▶ [Challenge]
Return the listing below word for word, with every line and character unchanged.
Start Material provided
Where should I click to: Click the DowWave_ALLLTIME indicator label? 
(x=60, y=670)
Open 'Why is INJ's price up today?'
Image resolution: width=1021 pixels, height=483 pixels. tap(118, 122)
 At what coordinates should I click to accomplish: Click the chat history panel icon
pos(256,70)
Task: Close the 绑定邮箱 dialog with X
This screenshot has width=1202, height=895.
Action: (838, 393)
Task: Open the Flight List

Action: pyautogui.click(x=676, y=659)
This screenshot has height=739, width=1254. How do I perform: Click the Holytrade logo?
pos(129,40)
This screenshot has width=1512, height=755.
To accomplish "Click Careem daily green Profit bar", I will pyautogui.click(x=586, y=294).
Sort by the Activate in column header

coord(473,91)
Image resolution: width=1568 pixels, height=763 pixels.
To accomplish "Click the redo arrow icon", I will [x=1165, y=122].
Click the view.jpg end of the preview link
End Material provided
▶ [Solution to this task]
Where should I click to: Click the DowWave_ALLLTIME indicator label? 
(x=60, y=670)
Open 'Why is INJ's price up today?'
Image resolution: width=1021 pixels, height=483 pixels. tap(118, 122)
 At what coordinates should I click to accomplish: Click the chat history panel icon
pos(256,70)
Task: Close the 绑定邮箱 dialog with X
This screenshot has width=1202, height=895.
Action: (838, 393)
Task: Open the Flight List

Action: pyautogui.click(x=676, y=659)
This screenshot has height=739, width=1254. How do I perform: Click the Holytrade logo?
pos(129,40)
This screenshot has width=1512, height=755.
To accomplish "Click Careem daily green Profit bar", I will pyautogui.click(x=586, y=294).
Sort by the Activate in column header

coord(473,91)
Image resolution: width=1568 pixels, height=763 pixels.
To accomplish "Click the redo arrow icon", I will [x=1165, y=122].
Click the view.jpg end of the preview link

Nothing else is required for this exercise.